Alfred jumped to the middle of the platform and dared Palmer to lay his hand on him. Palmer got so excited he could not talk. Gideon, as usual, in his quiet, argumentative way, endeavored to smooth the matter over: "Come on, let's get ready for tonight. We're going to have the best business since we opened."
"I've quit," announced Alfred, "I'm going home."
Jake's smile fled; his under jaw hung down, giving his face an expression Alfred had never previously seen it wear. Gideon turned even more yellowish looking. Bedford Tom ejected a mouthful of tobacco juice as he blurted out: "I pity Pilgrim's Progress."
Gideon continued his plea: "Well, if this company isn't demoralized I don't know what I'm talking about. Now see here, boys, listen to me; we're together, let's reason like honest people should: To have you,"
and he looked at Alfred, "quit thus abruptly would cause innocent ones to suffer. See what an embarra.s.sment it would be to Mrs. Palmer. Why, it would kill her.
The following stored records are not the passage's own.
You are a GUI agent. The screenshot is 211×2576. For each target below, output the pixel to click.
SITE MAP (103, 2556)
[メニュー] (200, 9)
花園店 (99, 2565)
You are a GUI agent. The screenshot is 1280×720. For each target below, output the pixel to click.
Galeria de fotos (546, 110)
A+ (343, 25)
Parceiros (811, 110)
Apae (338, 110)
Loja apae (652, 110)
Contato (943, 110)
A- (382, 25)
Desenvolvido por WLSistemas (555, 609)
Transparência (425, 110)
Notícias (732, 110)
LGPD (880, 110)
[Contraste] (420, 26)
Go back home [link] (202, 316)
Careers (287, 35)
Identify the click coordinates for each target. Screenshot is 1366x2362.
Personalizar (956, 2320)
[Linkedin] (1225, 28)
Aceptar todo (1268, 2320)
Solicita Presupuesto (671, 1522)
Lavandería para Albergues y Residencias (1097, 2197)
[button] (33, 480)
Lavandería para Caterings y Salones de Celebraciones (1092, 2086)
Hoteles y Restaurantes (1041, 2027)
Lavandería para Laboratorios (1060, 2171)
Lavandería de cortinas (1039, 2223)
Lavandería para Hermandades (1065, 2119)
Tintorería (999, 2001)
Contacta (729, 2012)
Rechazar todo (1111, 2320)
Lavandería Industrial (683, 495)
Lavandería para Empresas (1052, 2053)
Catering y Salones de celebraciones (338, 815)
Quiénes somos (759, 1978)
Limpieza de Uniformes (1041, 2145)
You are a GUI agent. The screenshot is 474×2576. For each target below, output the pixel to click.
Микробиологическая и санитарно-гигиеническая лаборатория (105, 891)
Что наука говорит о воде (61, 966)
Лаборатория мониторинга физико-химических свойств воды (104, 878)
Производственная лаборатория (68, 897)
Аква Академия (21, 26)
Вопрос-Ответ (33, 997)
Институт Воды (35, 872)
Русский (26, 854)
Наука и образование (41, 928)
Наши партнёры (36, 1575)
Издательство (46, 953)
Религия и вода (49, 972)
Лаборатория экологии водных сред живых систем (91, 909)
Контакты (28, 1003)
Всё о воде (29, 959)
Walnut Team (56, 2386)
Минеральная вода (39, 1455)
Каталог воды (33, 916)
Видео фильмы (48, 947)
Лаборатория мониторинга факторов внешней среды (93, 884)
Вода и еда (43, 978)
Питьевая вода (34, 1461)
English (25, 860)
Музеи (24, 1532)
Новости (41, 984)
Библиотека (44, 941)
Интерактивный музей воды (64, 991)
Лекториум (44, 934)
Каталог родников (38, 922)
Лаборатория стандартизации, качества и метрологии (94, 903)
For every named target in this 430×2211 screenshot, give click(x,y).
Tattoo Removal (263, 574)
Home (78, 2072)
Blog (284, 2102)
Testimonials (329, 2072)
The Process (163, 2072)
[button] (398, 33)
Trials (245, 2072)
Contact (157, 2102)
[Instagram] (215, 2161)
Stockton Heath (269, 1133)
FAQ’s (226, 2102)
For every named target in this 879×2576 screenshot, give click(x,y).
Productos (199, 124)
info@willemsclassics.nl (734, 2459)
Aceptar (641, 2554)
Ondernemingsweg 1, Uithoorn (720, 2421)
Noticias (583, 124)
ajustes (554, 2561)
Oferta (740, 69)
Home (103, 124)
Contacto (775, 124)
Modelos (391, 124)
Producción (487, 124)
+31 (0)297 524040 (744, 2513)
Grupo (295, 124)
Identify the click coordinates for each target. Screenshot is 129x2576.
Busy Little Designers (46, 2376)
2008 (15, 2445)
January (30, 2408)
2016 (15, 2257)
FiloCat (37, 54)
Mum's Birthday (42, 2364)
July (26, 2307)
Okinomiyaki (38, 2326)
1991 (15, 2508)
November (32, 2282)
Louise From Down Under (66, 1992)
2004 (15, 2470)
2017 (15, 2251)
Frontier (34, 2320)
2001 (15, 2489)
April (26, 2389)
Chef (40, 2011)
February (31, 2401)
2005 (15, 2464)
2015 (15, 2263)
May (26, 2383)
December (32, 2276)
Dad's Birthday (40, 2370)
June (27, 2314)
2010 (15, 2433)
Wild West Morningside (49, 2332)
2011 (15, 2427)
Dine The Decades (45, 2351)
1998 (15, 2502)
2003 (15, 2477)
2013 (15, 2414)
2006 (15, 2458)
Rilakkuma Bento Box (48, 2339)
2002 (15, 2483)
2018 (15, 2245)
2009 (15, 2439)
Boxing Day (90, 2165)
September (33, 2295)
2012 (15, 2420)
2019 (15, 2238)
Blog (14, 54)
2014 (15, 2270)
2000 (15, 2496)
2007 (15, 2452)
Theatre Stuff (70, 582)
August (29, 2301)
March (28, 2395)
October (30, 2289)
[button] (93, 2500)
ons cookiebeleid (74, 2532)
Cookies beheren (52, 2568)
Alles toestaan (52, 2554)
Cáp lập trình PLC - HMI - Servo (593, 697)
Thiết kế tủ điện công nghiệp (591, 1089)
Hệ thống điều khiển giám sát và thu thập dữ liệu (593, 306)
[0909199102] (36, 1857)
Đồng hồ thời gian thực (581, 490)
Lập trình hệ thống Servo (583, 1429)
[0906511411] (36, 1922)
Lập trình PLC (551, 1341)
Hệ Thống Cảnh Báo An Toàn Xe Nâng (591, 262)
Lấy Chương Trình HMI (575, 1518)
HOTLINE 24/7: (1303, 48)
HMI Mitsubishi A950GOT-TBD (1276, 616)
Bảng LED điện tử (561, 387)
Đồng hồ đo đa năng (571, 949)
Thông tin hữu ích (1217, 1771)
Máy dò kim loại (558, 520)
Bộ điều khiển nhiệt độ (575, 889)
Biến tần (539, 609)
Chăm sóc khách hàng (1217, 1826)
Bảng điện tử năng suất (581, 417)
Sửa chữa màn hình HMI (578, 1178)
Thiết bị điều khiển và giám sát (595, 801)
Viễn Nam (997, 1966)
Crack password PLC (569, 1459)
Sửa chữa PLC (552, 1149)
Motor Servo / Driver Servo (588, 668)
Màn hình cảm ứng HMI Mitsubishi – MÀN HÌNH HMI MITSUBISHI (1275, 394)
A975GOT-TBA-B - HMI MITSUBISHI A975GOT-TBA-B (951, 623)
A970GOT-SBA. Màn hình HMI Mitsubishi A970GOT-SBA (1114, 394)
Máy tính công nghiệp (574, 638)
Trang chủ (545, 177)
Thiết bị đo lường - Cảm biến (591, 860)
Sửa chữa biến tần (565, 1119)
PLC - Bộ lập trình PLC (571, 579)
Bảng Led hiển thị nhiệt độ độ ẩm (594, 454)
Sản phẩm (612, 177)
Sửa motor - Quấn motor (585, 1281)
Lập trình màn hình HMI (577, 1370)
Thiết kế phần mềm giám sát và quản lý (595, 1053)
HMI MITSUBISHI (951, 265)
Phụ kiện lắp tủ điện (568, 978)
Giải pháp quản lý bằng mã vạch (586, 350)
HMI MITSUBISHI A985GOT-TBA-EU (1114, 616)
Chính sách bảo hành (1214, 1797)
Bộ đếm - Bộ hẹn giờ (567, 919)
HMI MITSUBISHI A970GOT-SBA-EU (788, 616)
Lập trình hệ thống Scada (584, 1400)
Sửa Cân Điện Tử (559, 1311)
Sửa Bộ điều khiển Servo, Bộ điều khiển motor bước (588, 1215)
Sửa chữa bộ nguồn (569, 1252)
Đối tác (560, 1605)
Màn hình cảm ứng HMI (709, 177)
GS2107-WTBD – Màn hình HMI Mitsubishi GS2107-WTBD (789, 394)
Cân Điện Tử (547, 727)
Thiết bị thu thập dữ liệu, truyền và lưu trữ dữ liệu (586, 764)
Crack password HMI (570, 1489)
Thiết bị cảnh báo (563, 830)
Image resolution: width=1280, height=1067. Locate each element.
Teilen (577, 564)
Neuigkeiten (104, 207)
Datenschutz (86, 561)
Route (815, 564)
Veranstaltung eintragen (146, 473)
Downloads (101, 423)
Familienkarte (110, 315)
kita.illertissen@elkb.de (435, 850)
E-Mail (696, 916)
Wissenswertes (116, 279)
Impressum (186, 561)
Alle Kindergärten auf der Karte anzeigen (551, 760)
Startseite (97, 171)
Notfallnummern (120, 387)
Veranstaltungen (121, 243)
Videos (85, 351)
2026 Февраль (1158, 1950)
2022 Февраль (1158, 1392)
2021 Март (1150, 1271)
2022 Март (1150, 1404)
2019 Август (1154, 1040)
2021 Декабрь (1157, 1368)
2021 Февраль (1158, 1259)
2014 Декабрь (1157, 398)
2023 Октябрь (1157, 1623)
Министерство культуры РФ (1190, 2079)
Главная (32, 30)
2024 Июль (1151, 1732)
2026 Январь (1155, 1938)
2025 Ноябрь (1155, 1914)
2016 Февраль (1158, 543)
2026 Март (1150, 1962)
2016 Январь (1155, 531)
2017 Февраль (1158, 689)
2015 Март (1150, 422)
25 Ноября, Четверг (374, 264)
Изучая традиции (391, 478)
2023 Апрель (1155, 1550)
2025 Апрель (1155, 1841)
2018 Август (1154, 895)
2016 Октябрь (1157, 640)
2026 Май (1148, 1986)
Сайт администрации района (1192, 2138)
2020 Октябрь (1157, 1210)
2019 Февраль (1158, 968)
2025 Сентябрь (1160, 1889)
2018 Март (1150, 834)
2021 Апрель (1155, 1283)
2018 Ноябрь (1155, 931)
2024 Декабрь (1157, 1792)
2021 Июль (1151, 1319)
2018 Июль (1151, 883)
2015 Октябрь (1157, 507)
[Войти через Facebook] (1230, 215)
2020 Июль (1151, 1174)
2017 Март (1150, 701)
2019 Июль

She has sacrificed everything she holds dear in the world; she has two children." (Gideon had won his point, it was not necessary for him to say more). "She has not seen those children in two years; she hopes to have them with her soon. See what a disappointment it would be to her and the children. Alfred, as at present arranged, we could not spare you. I will get Palmer and we will fix this matter up satisfactorily to you."
Alfred was just a boy, not unlike any other boy. He did not desire to quit; and he knew he was indispensable to the successful production of the panorama. He also felt that he had won thus far. He did not yield, outwardly at least, but agreed that he would await Gideon's interview with Palmer. He had no preconceived ideas as to what to do or say further, but, like all who are disgruntled, he could not bring himself to say that he would.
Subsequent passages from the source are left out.